The digital transformation made the power of data visible to all. While it is pushing the boundaries on what data means, what data can be collected, and what their processing can do, it has also made the idea of a data-driven education a more tangible reality. While standard data collections and administrative data should support policy and practice, new kinds of data collection and data use can support all education stakeholders to make data actionable.
Most countries have an innovation policy when it comes to the business sector, consisting of providing businesses with the incentives and conditions to innovate at their level, based on their needs, expertise and capabilities. This is often a blind spot in education policy. Countries certainly have education innovation programmes, but they are usually aimed at small scale teacher professional development rather than systemic improvement. When asked which countries innovate the most in education or have the best innovation-friendly ecosystem for education stakeholders, we can have enlightened opinions, but very little data to support our claims. As a strong driver of innovation in the business sector, countries routinely collect data on research and experimental development (R&D), but here again, most countries pay little attention to their levels of investment, use and production of educational R&D.
This book provides policy makers with public tools that they can adapt to their context (or that they could use internationally) to understand better educational innovation within their education system and how they could support it. Some of the tools presented, both for educational innovation and educational R&D, are statistical in nature: they provide examples of questionnaires and methods, adapting the standard international practices in these fields to education.
Beyond policy makers, data can be useful for institutional leaders to assess the innovation culture or their establishment or to drive positive change and dialogue about a specific objective (for example equity).
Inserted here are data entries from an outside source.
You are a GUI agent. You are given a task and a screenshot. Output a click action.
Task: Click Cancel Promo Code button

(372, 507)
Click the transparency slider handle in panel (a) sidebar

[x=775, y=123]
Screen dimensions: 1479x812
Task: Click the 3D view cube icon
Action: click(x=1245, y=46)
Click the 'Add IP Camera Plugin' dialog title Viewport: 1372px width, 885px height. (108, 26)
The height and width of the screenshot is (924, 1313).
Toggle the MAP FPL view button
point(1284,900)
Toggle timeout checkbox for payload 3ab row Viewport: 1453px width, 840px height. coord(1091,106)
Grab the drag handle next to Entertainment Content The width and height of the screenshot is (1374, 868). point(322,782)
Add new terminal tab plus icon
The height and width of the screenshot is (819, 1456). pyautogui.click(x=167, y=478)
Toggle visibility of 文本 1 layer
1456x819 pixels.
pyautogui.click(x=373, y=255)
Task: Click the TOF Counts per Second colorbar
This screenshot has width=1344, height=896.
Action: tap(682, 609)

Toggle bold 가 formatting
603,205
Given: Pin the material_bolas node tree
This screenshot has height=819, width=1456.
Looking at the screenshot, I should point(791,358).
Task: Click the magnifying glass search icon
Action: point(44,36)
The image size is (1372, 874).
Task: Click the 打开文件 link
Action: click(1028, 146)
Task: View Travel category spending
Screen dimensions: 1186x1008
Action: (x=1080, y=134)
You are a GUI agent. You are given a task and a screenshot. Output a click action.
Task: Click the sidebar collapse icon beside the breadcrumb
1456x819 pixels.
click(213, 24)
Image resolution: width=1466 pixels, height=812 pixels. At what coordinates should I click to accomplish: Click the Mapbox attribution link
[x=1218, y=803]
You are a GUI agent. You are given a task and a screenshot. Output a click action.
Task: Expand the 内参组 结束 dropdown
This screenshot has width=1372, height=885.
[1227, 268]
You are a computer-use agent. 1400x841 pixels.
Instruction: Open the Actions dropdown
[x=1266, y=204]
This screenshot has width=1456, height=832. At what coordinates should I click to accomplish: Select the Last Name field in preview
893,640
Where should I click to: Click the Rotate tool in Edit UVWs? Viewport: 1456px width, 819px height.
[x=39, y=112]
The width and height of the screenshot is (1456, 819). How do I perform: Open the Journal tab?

Examples of these types of instruments are also proposed, here again anchored in the relevant research literature.
Finally, this book proposes new approaches using big data to measure both innovation and educational research. In the first case, it shows how online discussions within education system could help identify what topics related to educational innovation are discussed, how the networks around different types of innovation are structures, and whether they vary across countries. In the second case, bibliometric information based on hundreds of millions of publication records can help map the geography of the world educational research output, identify where and when collaboration happens.
As collecting and using collected data will become easier, it is time to expand our knowledge base so as to better understand when investing in educational innovation or in educational research leads to a positive impact. This book suggests different ways of collecting meaningful information on educational innovation and educational R&D. It is now in the hands of education stakeholders to actually collect and use those data for positive change.